Ратмир Павлович расстегнул ворот мундира, впился пальцами в кадык и стал ласково себя душить.
Больше он Семену Ефремовичу пистолета не предлагал.
— Ваше высокоблагородие, — после паузы сказал толмач, как бы оправдываясь за свою неслыханную дерзость. Ему шубу с барского плеча, а он ее в грязь! — Я все равно не умею с ним обращаться.
— И ходить же ты, ласковый мой, не умел. Однако же ходишь. Повертев пистолет в руке, Ратмир Павлович помрачнел, прицелился в Шахну. — Ходишь ведь?
Шахна молчал. Он смотрел на портрет императора, висевший на стене, над самой головой Ратмира Павловича. Когда полковник откидывался на спинку стула, его голова как бы подпирала носки царственных сапог.
Император был написан во весь рост, со скипетром в руке и шашкой на боку.
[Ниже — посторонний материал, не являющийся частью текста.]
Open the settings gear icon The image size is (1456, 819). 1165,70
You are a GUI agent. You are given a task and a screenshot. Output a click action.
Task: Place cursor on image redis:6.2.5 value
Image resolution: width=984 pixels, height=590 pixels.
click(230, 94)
По шашке расхаживала первая весенняя муха. Иногда она расправляла куцые крылышки, взлетала и с жалобным голодным жужжанием кружилась над массивным дубовым столом.
— Зря ты, Семен Ефремович, отказываешься от подарка. Зря… Пистолет врага отечества в руках слуги отечества!.. Символ, братец, символ!.. Кыш! — неожиданно закричал на муху полковник. — Кыш!
Шахну знобило. Он был не в силах унять эту дрожь, эту озерную рябь на лице, на руках, на груди, и оттого, что Ратмир Павлович видел ее сквозь одежду, у Семена Ефремовича перед глазами все время что-то плыло — не то мыльные пузыри, которые он пускал когда-то в детстве, не то эполеты Князева, не то позолота с императорского портрета.
— Видите ли, ваше высокоблагородие, — медленно начал Шахна. — Враги отечества могут быть его лучшими слугами, а слуги — самыми лютыми врагами.
— Нельзя ли поясней?
— Все зависит от того, что мы будем подразумевать под служением. Для одних палач Филиппьев — слуга отечества, а для других…
Семен Ефремович замолк. Он знал, что существует грань, за которую в споре с Ратмиром Павловичем заходить и бессмысленно и небезопасно; там, за той гранью, Князев переставал шутить, терял самообладание и превращался в непоколебимого служаку.
За окном послышался цокот копыт, а через некоторое время скрипнули и рессоры жандармской кареты.
— Долго ехали, — упрекнул недовольный Князев ротмистра Лирова, когда Крюков ввел Гирша Дудака в кабинет.